## Start Page text
Personal information
- Full name: David Francis Langan
- Date of birth: 15 February 1957 (age 68)
- Place of birth: Dublin, Ireland
- Height: 5 ft 10 in (1.78 m)
- Position: Right back

Youth career
- 1972–1973: Cherry Orchard
- 1973–1977: Derby County

Senior career*
- Years: Team / Apps / (Gls)
- 1977–1980: Derby County / 143 / (1)
- 1980–1984: Birmingham City / 92 / (3)
- 1984–1987: Oxford United / 114 / (2)
- 1987: → Leicester City (loan) / 5 / (0)
- 1987–1988: AFC Bournemouth / 20 / (0)
- 1988–1989: Peterborough United / 19 / (0)

International career
- 1978–1987: Republic of Ireland / 26 / (0)

= Dave Langan =

Irish footballer

David Francis Langan (born 15 February 1957) is an Irish former professional footballer who played as a right back for the Republic of Ireland, for whom he won 26 caps. Langan won his first cap against Turkey in April 1978 and was a regular in the squad until he sustained a knee injury in a 3–2 victory over France.

For four years he was in the international wilderness until his move to Oxford regenerated the form that earned him his first caps. He remained an ever-present throughout the course of the qualifying campaign for UEFA Euro 1988 in which he played four games. Despite public outcry, Langan was dropped for the adventure in the summer of 1988 in Germany and there ended his international career.
## End Page text
# [Problems to work on]
A) Reproduce a passage from the Dave Langan profile verbatim. Start at the words "- Place of birth: Dublin, Ireland" and stop after the words "(loan) / 5 / (0)".
B) According to the Dave Langan profile, which opponent did Langan face when he won his first cap?
C) Carry the Dave Langan profile forward from its final sentence.
## Start Extracted records
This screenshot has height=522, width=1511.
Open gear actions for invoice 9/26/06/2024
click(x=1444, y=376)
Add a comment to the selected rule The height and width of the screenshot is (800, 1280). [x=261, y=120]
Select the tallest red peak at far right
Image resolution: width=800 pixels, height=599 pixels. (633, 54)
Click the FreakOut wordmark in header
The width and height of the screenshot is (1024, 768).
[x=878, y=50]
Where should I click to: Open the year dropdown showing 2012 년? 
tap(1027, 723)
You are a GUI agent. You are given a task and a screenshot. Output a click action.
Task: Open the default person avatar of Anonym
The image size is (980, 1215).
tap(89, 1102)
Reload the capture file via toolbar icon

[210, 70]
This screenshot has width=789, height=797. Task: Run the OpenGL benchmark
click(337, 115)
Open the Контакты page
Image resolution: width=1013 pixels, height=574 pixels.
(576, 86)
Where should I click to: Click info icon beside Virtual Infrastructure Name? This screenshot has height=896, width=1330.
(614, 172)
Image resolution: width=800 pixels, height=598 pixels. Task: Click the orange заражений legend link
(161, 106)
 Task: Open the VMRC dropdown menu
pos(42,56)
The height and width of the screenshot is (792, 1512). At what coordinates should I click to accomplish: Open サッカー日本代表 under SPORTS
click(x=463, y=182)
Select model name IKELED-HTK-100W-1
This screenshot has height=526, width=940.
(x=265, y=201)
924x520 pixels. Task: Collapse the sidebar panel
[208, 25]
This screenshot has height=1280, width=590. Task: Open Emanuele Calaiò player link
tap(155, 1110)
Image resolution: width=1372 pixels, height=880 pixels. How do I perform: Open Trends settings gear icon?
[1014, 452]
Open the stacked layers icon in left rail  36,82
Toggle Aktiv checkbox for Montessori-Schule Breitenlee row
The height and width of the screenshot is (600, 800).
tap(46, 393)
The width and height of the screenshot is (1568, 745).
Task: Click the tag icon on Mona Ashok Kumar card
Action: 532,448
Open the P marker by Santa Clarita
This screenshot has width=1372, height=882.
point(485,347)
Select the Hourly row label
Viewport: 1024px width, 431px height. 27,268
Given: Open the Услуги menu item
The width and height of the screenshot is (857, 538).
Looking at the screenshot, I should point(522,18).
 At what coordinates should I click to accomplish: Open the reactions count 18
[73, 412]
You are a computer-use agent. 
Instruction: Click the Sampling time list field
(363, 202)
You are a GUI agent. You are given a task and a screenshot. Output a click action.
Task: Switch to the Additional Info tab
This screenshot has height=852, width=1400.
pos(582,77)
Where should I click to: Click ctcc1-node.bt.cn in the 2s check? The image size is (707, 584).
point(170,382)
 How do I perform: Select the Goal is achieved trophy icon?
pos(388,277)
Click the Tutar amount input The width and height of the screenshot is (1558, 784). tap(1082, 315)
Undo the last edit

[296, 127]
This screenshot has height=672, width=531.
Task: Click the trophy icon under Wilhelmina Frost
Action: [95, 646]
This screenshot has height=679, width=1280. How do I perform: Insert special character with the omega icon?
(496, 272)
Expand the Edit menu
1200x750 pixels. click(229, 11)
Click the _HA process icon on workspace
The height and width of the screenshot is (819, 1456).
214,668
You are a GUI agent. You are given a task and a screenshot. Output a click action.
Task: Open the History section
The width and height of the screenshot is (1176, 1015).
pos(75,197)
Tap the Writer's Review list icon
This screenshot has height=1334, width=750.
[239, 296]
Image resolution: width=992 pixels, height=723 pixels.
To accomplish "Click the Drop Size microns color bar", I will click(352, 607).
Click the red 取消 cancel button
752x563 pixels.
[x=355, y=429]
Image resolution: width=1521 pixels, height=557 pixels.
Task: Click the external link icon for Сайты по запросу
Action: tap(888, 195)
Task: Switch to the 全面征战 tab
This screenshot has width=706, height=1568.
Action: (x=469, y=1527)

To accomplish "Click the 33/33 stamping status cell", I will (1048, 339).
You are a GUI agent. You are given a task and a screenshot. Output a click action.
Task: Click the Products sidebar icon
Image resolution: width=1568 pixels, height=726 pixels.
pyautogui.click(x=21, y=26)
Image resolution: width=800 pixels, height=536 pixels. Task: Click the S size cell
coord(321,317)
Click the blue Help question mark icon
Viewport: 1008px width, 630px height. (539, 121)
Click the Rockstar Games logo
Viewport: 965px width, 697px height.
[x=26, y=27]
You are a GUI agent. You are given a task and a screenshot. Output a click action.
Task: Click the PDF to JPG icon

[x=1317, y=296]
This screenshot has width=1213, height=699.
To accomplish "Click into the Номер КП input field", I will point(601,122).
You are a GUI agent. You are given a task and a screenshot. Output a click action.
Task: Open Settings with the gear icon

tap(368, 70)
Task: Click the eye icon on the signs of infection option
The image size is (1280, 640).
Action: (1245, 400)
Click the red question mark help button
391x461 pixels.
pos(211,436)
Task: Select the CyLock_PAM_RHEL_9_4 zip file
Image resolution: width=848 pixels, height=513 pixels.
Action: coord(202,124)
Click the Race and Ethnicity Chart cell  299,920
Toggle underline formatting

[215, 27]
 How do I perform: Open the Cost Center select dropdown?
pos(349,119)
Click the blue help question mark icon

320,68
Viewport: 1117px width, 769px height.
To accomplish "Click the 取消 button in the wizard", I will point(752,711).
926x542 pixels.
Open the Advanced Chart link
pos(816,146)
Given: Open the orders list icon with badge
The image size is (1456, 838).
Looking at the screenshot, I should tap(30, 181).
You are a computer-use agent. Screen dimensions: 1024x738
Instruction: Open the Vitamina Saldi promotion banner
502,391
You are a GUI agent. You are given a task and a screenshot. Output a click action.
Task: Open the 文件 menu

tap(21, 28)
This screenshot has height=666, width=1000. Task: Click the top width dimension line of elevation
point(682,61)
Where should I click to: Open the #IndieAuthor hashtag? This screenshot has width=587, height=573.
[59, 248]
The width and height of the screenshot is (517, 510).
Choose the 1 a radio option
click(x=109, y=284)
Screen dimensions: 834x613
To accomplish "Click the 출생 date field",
## End Extracted records
# [Task results]
A)
- Place of birth: Dublin, Ireland
- Height: 5 ft 10 in (1.78 m)
- Position: Right back

Youth career
- 1972–1973: Cherry Orchard
- 1973–1977: Derby County

Senior career*
- Years: Team / Apps / (Gls)
- 1977–1980: Derby County / 143 / (1)
- 1980–1984: Birmingham City / 92 / (3)
- 1984–1987: Oxford United / 114 / (2)
- 1987: → Leicester City (loan) / 5 / (0)

B) Turkey, in April 1978.

C)
Langan played youth football with the Cherry Orchard club and was a youth international before going to England to join Derby County, for whom he made his debut in 1977 as a 19-year-old and went on to make over 150 senior appearances. Jim Smith then paid a club record £350,000 to take him to Birmingham City, for whom he played over 100 games and was Player of the Year in 1982, but when his career was disrupted by injury such that he missed a full 18 months, he was released by manager Ron Saunders. Jim Smith, by then managing Oxford United, signed him. He played 136 games for Oxford, winning the Second Division championship in 1984–85 and the League Cup the following year. He later played for AFC Bournemouth and Peterborough United, but his knee and back injuries put an early end to his career. He is now registered disabled.

On 14 June 1999, a benefit night was held in Ballyfermot for Langan in which his old teammate Paul McGrath showed up.

In late 2006, an interview with Langan entitled "I Was Just Unlucky" hit the press. This article inspired Ireland fans, many remembering that Langan "would have run through a wall for Ireland," to start campaigning to get Langan a testimonial. This campaign picked up speed in early 2008 when some of the people at its forefront went on RTÉ radio and started an online petition. This petition had over 1,000 signatures at the time this was written. Oxford United held a joint testimonial for Langan and Joey Beauchamp in 2011.

In 2012 Langan's autobiography Running through Walls was released.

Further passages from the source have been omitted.